YOUR INSTRUCTIONS =>
Exactly the lines from the line with "The width and height of the screenshot is (503, 363)." through the final line of the records below, both ends included, are to be set down. Do not include pictures.

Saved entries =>
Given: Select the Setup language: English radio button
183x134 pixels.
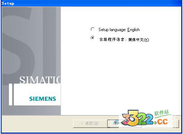Looking at the screenshot, I should click(x=92, y=29).
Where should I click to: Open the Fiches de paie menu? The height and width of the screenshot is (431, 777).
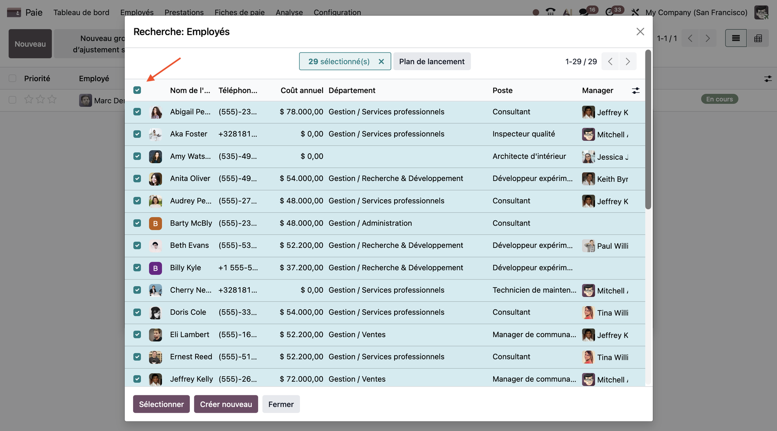(240, 12)
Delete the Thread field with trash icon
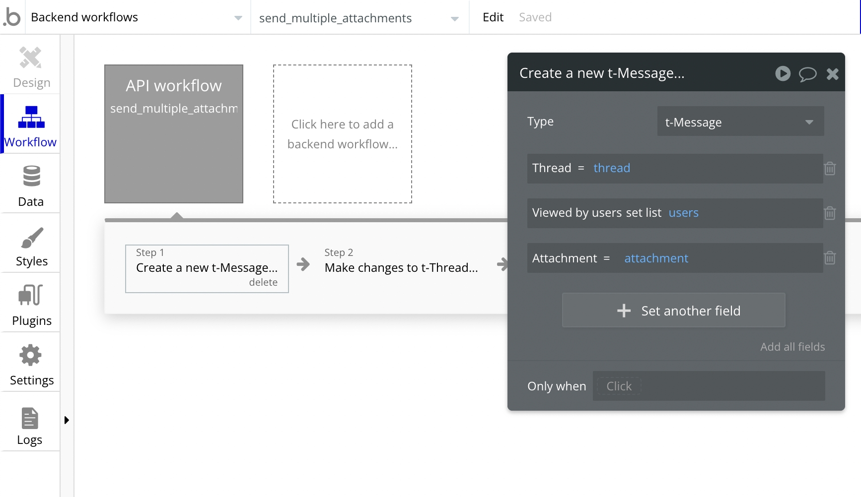This screenshot has height=497, width=861. [830, 169]
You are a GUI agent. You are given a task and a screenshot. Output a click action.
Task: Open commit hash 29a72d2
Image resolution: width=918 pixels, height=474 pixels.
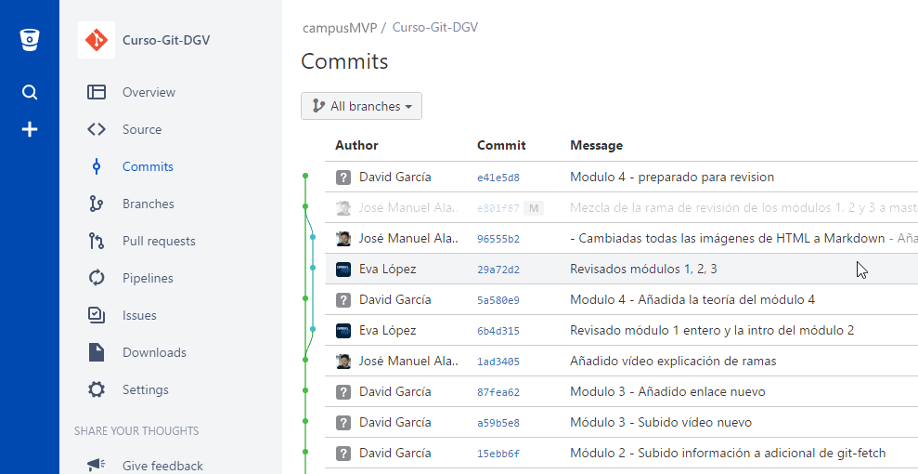click(498, 270)
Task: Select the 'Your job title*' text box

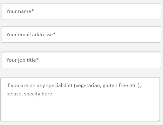Action: [x=81, y=60]
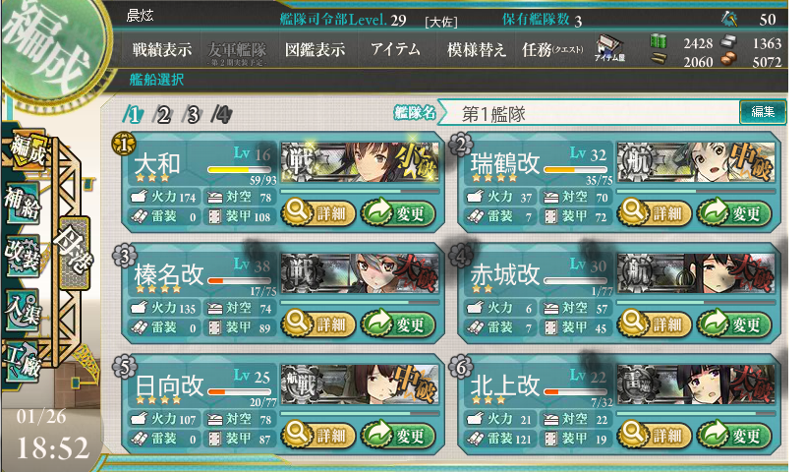Click 変更 button for 北上改

pyautogui.click(x=734, y=435)
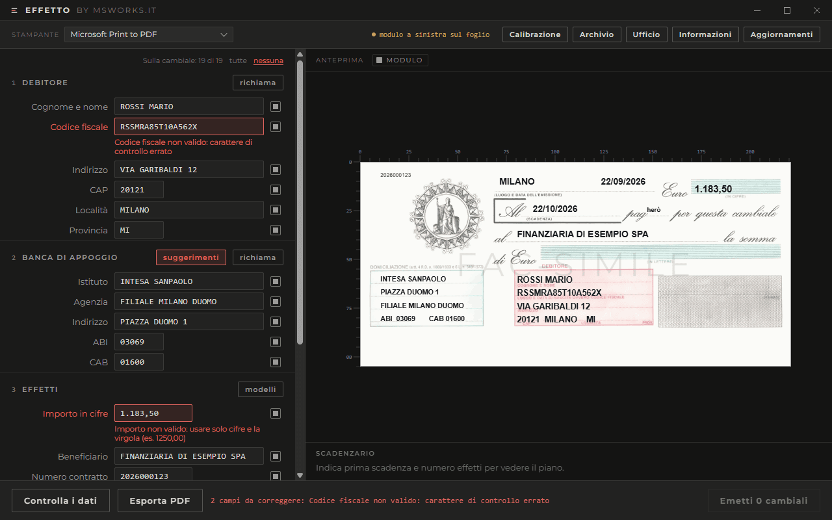Viewport: 832px width, 520px height.
Task: Toggle square icon next to Istituto field
Action: [276, 281]
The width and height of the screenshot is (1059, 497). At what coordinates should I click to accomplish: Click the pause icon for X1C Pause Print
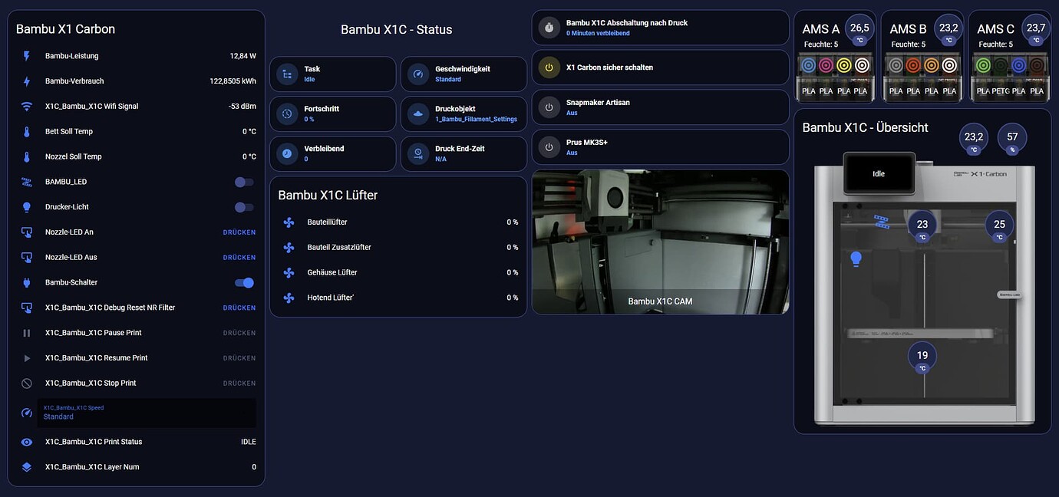[26, 333]
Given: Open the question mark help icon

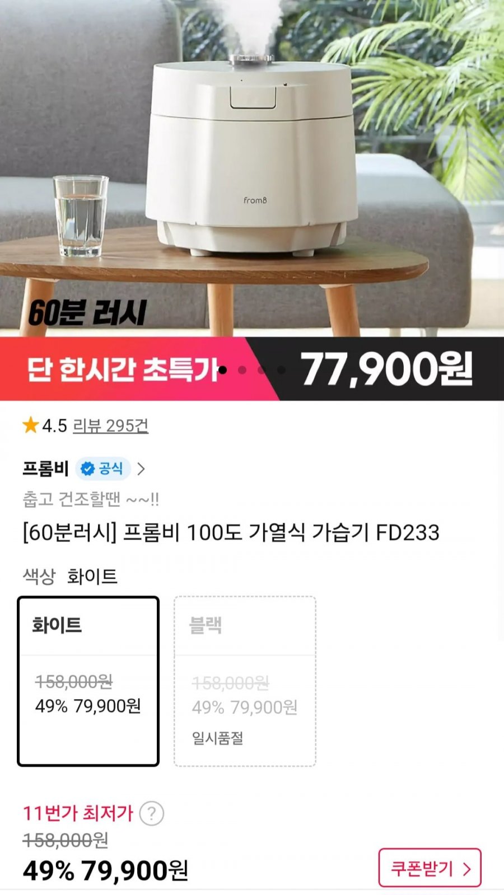Looking at the screenshot, I should click(151, 813).
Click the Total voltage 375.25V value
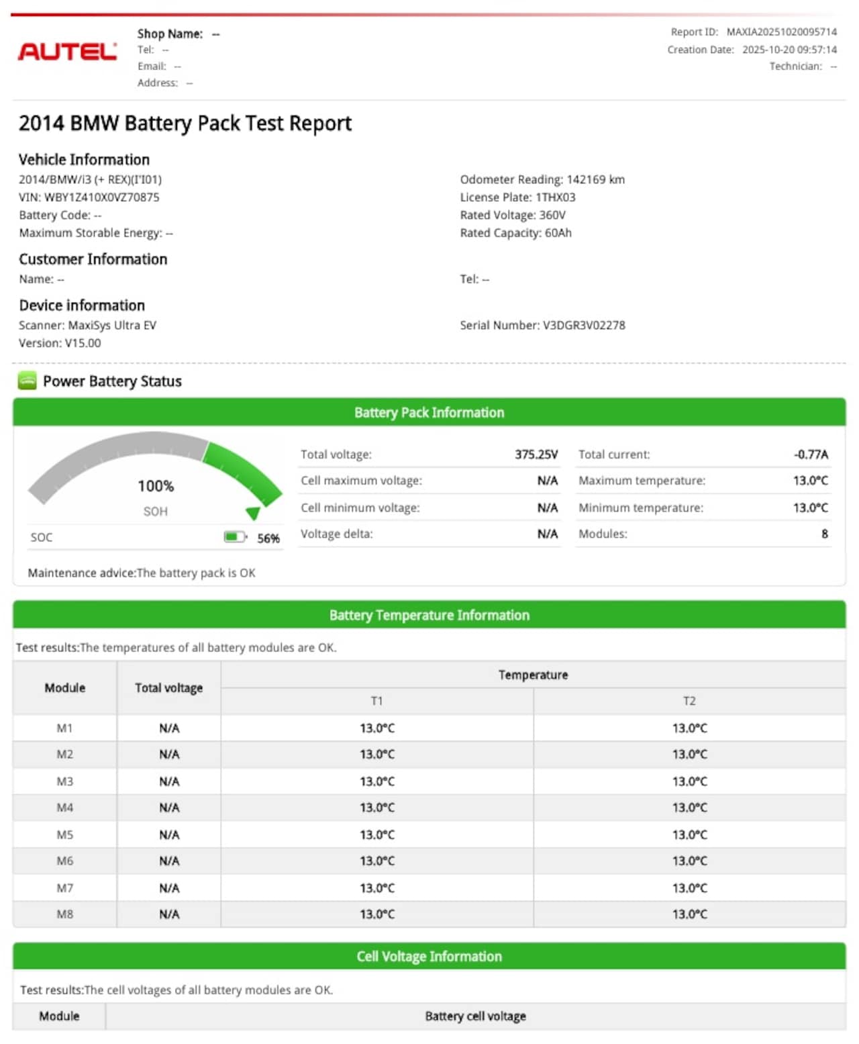The width and height of the screenshot is (859, 1044). click(536, 455)
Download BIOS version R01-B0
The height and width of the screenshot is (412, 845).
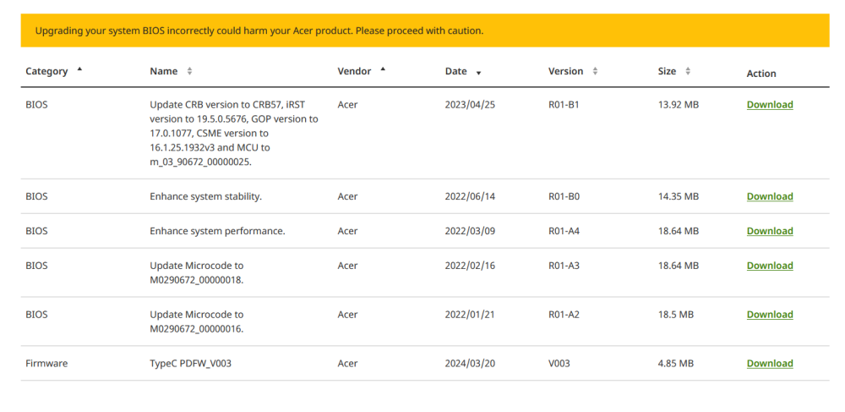pyautogui.click(x=769, y=196)

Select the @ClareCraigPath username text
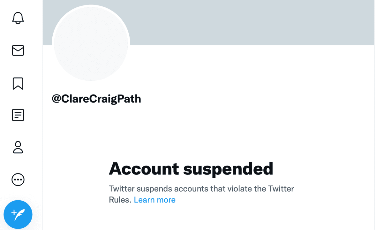point(96,99)
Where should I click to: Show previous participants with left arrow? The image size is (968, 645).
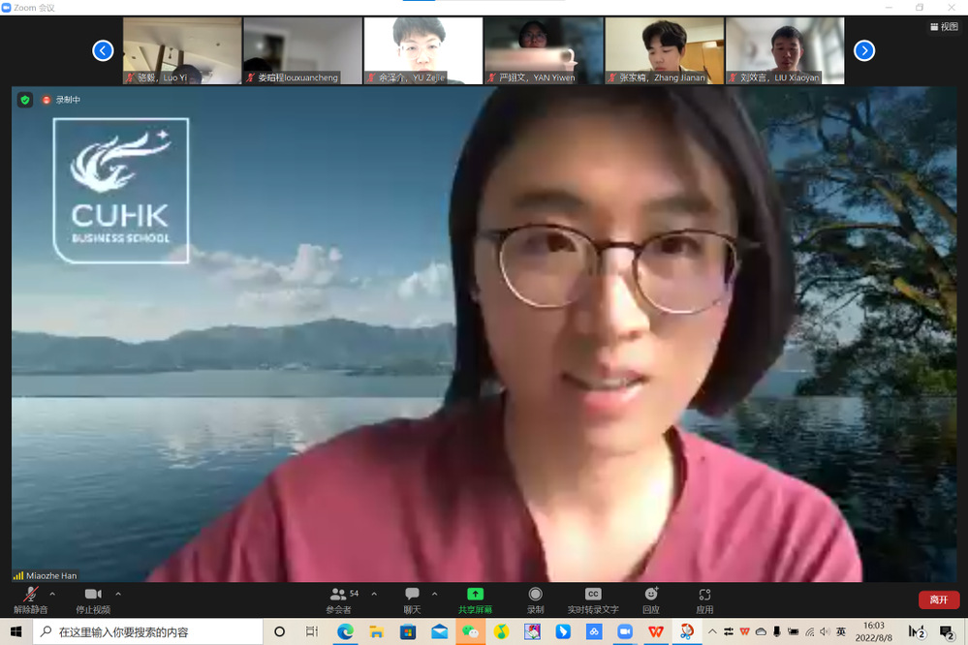[103, 50]
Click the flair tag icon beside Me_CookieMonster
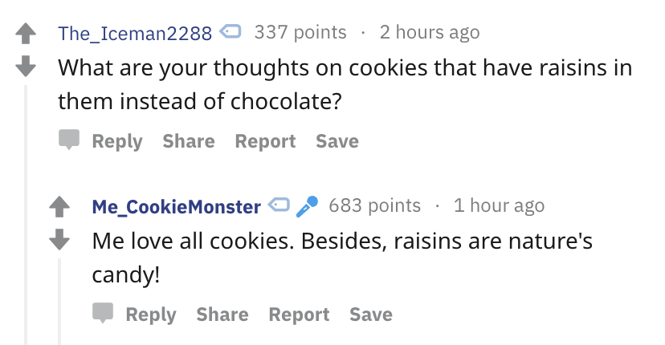Screen dimensions: 665x345 (x=279, y=205)
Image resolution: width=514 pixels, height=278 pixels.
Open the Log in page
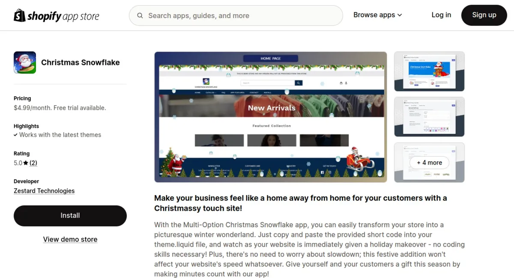pyautogui.click(x=441, y=15)
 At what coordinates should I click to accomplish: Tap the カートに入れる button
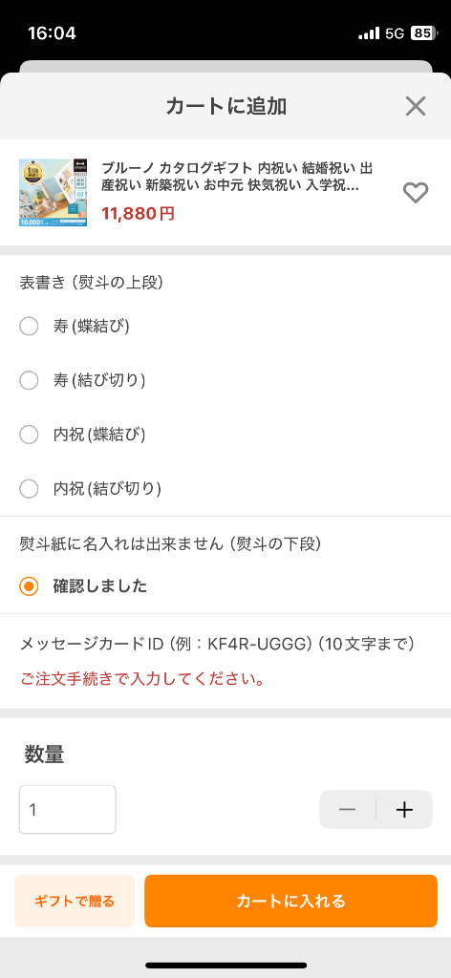(290, 901)
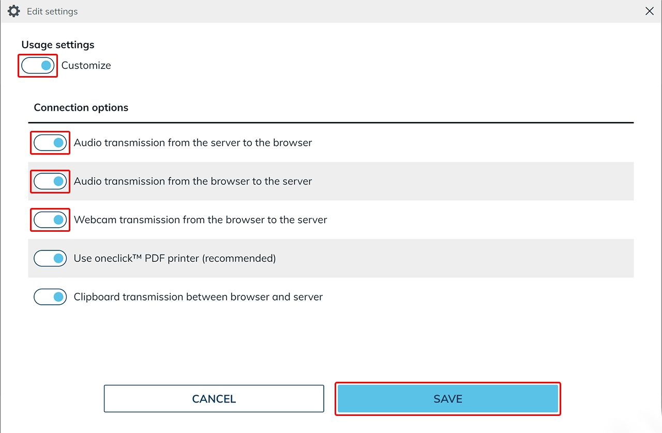
Task: Disable audio transmission from server to browser
Action: click(x=50, y=142)
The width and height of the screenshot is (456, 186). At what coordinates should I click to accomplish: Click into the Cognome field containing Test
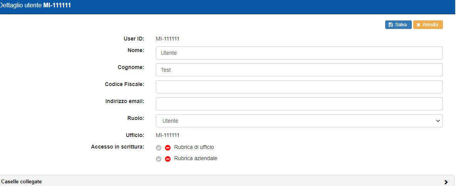click(299, 70)
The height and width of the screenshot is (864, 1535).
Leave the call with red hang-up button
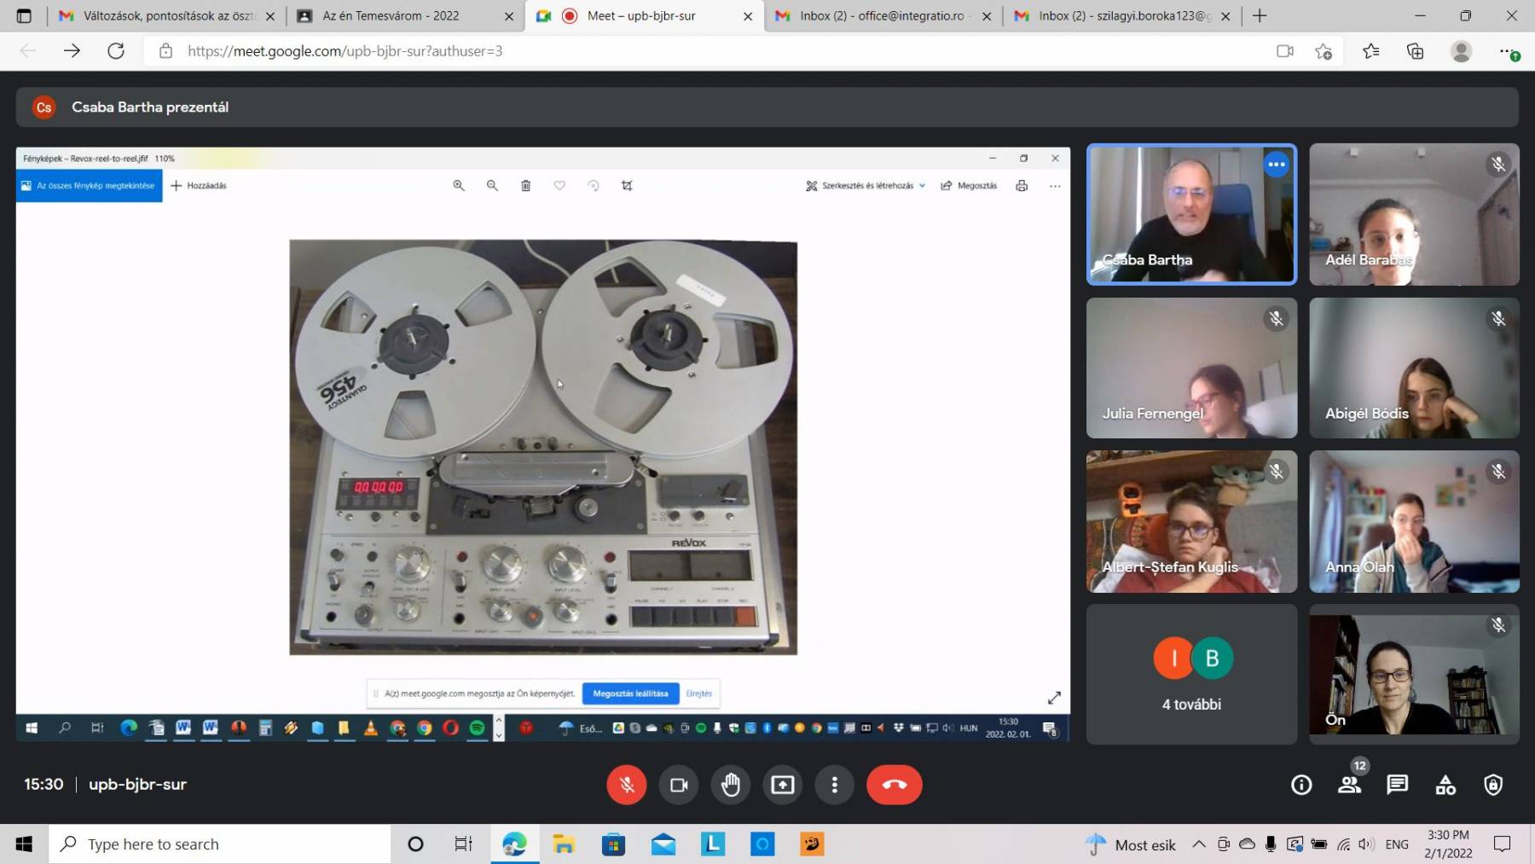pos(894,785)
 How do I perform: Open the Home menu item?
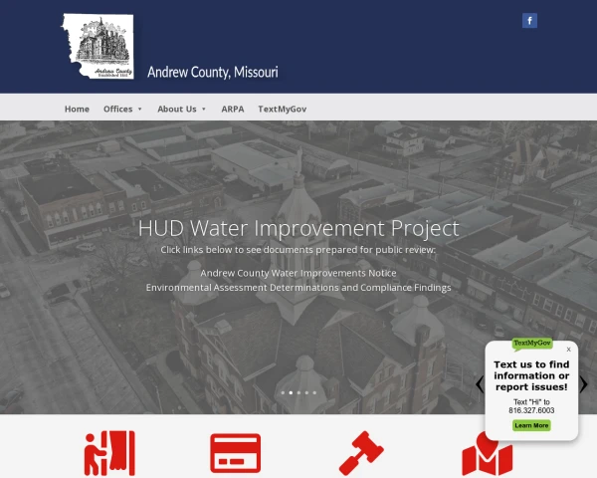[x=77, y=109]
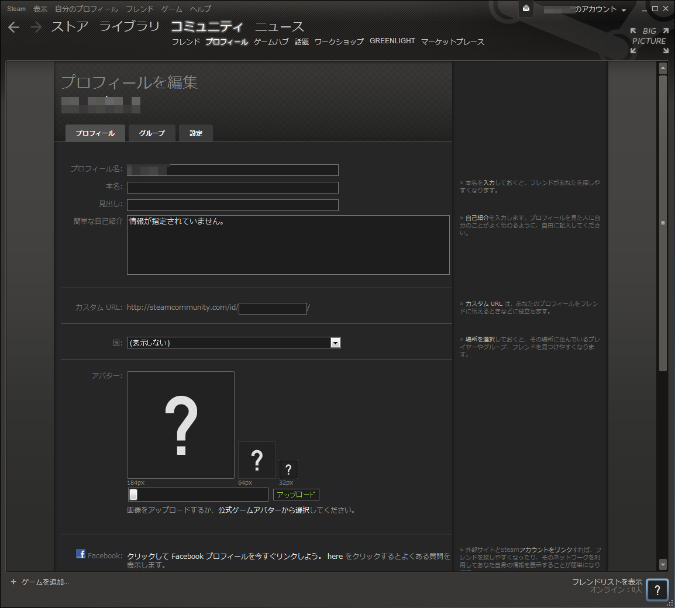The height and width of the screenshot is (608, 675).
Task: Switch to the 設定 tab
Action: tap(196, 133)
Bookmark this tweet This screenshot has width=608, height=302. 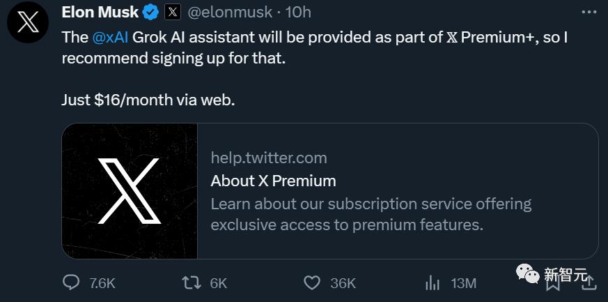(x=553, y=283)
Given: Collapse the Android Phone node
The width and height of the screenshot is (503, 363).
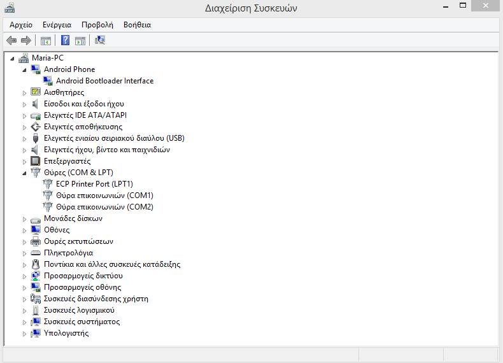Looking at the screenshot, I should [25, 69].
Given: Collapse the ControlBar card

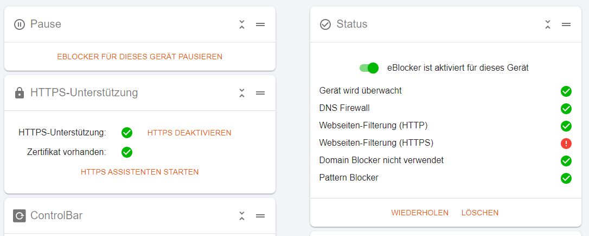Looking at the screenshot, I should [242, 216].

SOLUTION FOR THIS TASK =>
The width and height of the screenshot is (503, 363).
Looking at the screenshot, I should [25, 69].
Given: Collapse the ControlBar card

Looking at the screenshot, I should [242, 216].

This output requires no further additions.